— ABOUT THIS EXERCISE —
Report every line of the data that includes "blog".

— SUPPLIED RECORDS —
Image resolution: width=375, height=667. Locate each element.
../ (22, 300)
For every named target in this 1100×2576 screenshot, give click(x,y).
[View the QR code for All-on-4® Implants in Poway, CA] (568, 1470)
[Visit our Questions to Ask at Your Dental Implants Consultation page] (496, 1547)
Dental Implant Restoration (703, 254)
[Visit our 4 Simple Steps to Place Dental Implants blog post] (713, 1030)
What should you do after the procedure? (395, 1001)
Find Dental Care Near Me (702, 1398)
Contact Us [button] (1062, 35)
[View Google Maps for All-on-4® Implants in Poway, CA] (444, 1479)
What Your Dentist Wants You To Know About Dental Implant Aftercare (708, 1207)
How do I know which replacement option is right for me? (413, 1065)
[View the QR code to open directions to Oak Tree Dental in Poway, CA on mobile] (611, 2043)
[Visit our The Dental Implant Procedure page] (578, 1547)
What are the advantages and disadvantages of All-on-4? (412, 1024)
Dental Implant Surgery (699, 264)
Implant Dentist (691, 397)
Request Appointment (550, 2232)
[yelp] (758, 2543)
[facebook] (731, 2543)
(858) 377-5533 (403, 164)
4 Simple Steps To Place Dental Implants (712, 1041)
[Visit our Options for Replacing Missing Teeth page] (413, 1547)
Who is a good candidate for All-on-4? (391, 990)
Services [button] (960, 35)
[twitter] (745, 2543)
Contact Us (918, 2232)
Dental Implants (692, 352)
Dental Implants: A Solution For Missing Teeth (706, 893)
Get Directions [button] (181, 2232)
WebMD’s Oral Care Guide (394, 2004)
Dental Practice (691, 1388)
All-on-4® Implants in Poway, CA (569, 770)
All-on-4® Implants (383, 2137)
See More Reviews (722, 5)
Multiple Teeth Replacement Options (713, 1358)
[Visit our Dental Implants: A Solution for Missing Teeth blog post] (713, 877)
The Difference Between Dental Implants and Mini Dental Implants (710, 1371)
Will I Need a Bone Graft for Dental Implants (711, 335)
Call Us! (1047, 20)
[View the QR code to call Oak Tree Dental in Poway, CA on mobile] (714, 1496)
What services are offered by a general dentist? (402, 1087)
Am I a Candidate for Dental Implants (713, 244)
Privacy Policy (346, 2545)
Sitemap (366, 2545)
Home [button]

— WRITTEN SOLUTION —
[Visit our 4 Simple Steps to Place Dental Implants blog post] (713, 1030)
[Visit our Dental Implants: A Solution for Missing Teeth blog post] (713, 877)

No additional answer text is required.